#### Quoted text:
Pick random bit from 32bit value in O(1) if possible

3
votes

I have a 32bit random value (say 631).

0...0000001001110111

Each of these bits is a flag. I would like to return a random flag from these bits in, if at all possible, O(1) operation. How would I select the bit position 0, 1, 2, 4, 5, 6 or 9 (or it's corresponding value 1, 2, 4, 16, 32, 64, 512) from the given value 631? Preferably with as least possible bias towards some bits.

Things I came up with:

    • Shift value right random number of bits (max. 10 in this case)
    • See if LSB is set
      • If it is: got a bit position (last shifted number of bits); done
      • if not:
        • If resulting value == 0; start over
        • If resulting value != 0, go back to shifting random bits again

Above is not O(1) and possibly need multiple iterations if we happen to only 'hit' the 0 bits.

#### Written instruction 1:
In the post about picking a random bit, what is the maximum number of bits the value is shifted right in the example?
#### Written instruction 2:
Return the part of the post about picking a random bit starting with "Things I came" and going on through "the 0 bits.", copied word for word.
#### Written instruction 3:
Take the post about picking a random bit further, continuing from its last sentence.

#### Given data:
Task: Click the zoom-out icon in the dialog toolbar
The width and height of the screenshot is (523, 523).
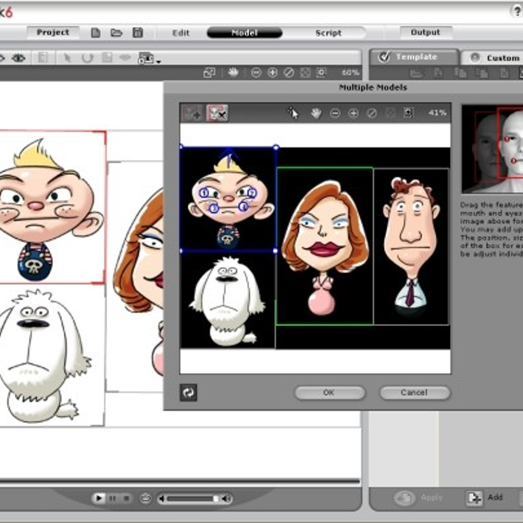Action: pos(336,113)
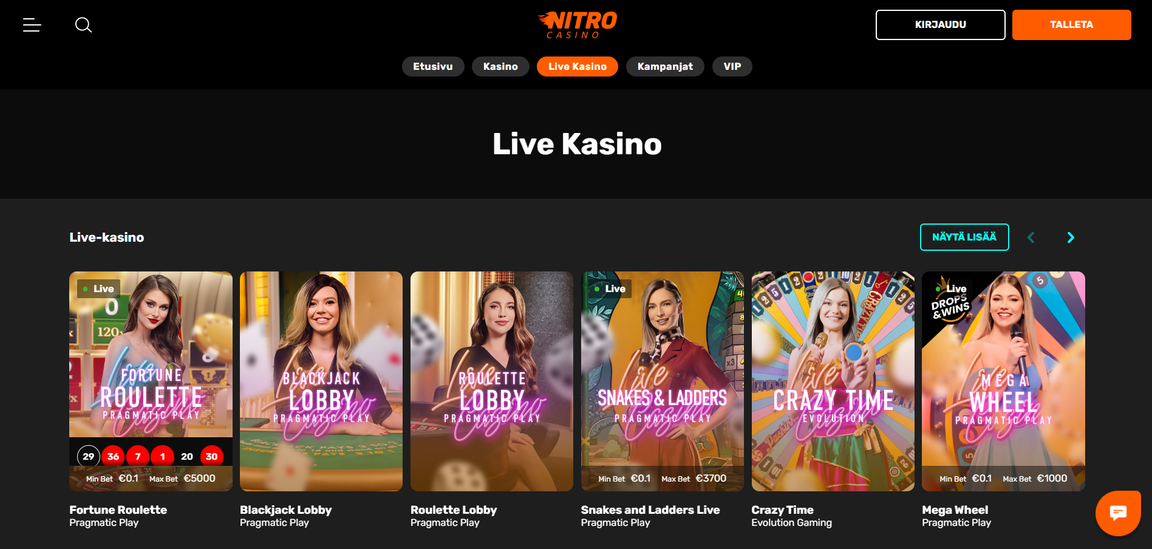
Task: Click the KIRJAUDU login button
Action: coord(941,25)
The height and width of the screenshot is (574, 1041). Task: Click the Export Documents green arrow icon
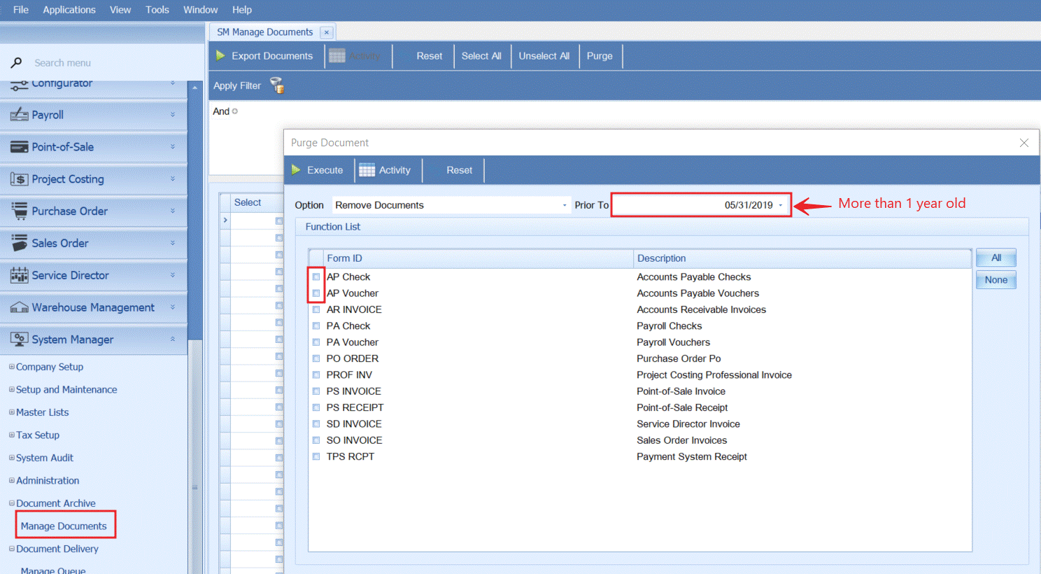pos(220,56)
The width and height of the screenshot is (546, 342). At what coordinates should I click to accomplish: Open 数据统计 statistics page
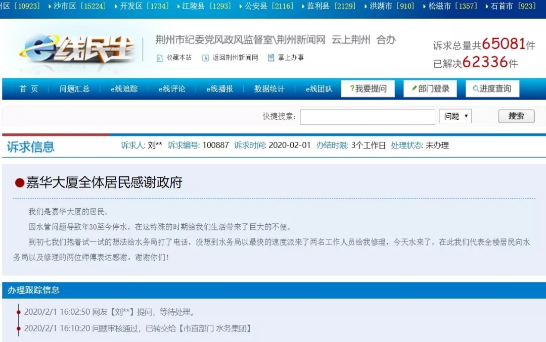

#### Final answer 1:
10

#### Final answer 2:
Things I came up with:

    • Shift value right random number of bits (max. 10 in this case)
    • See if LSB is set
      • If it is: got a bit position (last shifted number of bits); done
      • if not:
        • If resulting value == 0; start over
        • If resulting value != 0, go back to shifting random bits again

Above is not O(1) and possibly need multiple iterations if we happen to only 'hit' the 0 bits.

#### Final answer 3:
    • Mask (and) with random value
    • Repeat until power of 2 is left or start over when value is 0.

Again, above is not O(1) unfortunately.

I'm pretty sure this must be possible with some bithisfting/masking/magic somehow...

Edit:

As CodeCaster suggested; this will give me all set bit values:

int myvalue = 631;
var matchingmasks = Enumerable.Range(0, 32)
                              .Select(i => 1 << i)
                              .Where(i => (myvalue & i) == i)
                              .ToArray();

From the resulting array I can pick a random element and I'll have found my 'random' bit (flag) from the given value. However, this still requires a (hidden, because Linq) for-loop, 'brute-forcing' each possible bit, memory allocations for the resulting array etc.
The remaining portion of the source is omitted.